GIVEN REQUEST:
Convert the material below into a Markdown table with two columns, Number and Entry, placing one line per row with its row number and omitting blank lines.

BEGIN LISTED ENTRIES

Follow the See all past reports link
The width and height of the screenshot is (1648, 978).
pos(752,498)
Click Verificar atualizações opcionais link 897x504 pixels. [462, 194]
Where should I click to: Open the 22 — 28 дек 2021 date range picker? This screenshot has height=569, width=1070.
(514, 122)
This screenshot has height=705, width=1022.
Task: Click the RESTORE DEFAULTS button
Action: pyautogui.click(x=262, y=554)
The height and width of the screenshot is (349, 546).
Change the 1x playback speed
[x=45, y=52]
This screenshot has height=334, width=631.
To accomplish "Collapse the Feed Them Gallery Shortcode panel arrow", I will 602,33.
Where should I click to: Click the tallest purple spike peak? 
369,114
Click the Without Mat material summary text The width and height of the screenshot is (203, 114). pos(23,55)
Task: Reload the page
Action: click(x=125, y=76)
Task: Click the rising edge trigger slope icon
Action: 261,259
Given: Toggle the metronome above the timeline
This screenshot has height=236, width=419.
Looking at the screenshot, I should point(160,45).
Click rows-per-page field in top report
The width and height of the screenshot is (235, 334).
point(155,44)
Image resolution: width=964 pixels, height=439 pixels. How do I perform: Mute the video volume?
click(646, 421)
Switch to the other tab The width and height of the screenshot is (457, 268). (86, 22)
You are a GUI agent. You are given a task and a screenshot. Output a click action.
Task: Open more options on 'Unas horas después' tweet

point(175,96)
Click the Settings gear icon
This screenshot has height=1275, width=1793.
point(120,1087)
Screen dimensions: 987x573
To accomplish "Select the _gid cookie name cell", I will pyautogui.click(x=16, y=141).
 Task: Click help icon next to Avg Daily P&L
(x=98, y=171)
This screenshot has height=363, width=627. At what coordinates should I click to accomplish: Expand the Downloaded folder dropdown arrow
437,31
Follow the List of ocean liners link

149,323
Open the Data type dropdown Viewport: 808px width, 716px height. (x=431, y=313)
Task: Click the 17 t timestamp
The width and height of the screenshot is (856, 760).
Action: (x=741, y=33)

END LISTED ENTRIES

ANSWER FOR THIS EXERCISE:
| Number | Entry |
|---|---|
| 1 | Follow the See all past reports link |
| 2 | The width and height of the screenshot is (1648, 978). |
| 3 | pos(752,498) |
| 4 | Click Verificar atualizações opcionais link 897x504 pixels. [462, 194] |
| 5 | Where should I click to: Open the 22 — 28 дек 2021 date range picker? This screenshot has height=569, width=1070. |
| 6 | (514, 122) |
| 7 | This screenshot has height=705, width=1022. |
| 8 | Task: Click the RESTORE DEFAULTS button |
| 9 | Action: pyautogui.click(x=262, y=554) |
| 10 | The height and width of the screenshot is (349, 546). |
| 11 | Change the 1x playback speed |
| 12 | [x=45, y=52] |
| 13 | This screenshot has height=334, width=631. |
| 14 | To accomplish "Collapse the Feed Them Gallery Shortcode panel arrow", I will 602,33. |
| 15 | Where should I click to: Click the tallest purple spike peak?  |
| 16 | 369,114 |
| 17 | Click the Without Mat material summary text The width and height of the screenshot is (203, 114). pos(23,55) |
| 18 | Task: Reload the page |
| 19 | Action: click(x=125, y=76) |
| 20 | Task: Click the rising edge trigger slope icon |
| 21 | Action: 261,259 |
| 22 | Given: Toggle the metronome above the timeline |
| 23 | This screenshot has height=236, width=419. |
| 24 | Looking at the screenshot, I should point(160,45). |
| 25 | Click rows-per-page field in top report |
| 26 | The width and height of the screenshot is (235, 334). |
| 27 | point(155,44) |
| 28 | Image resolution: width=964 pixels, height=439 pixels. How do I perform: Mute the video volume? |
| 29 | click(646, 421) |
| 30 | Switch to the other tab The width and height of the screenshot is (457, 268). (86, 22) |
| 31 | You are a GUI agent. You are given a task and a screenshot. Output a click action. |
| 32 | Task: Open more options on 'Unas horas después' tweet |
| 33 | point(175,96) |
| 34 | Click the Settings gear icon |
| 35 | This screenshot has height=1275, width=1793. |
| 36 | point(120,1087) |
| 37 | Screen dimensions: 987x573 |
| 38 | To accomplish "Select the _gid cookie name cell", I will pyautogui.click(x=16, y=141). |
| 39 |  Task: Click help icon next to Avg Daily P&L |
| 40 | (x=98, y=171) |
| 41 | This screenshot has height=363, width=627. At what coordinates should I click to accomplish: Expand the Downloaded folder dropdown arrow |
| 42 | 437,31 |
| 43 | Follow the List of ocean liners link |
| 44 | 149,323 |
| 45 | Open the Data type dropdown Viewport: 808px width, 716px height. (x=431, y=313) |
| 46 | Task: Click the 17 t timestamp |
| 47 | The width and height of the screenshot is (856, 760). |
| 48 | Action: (x=741, y=33) |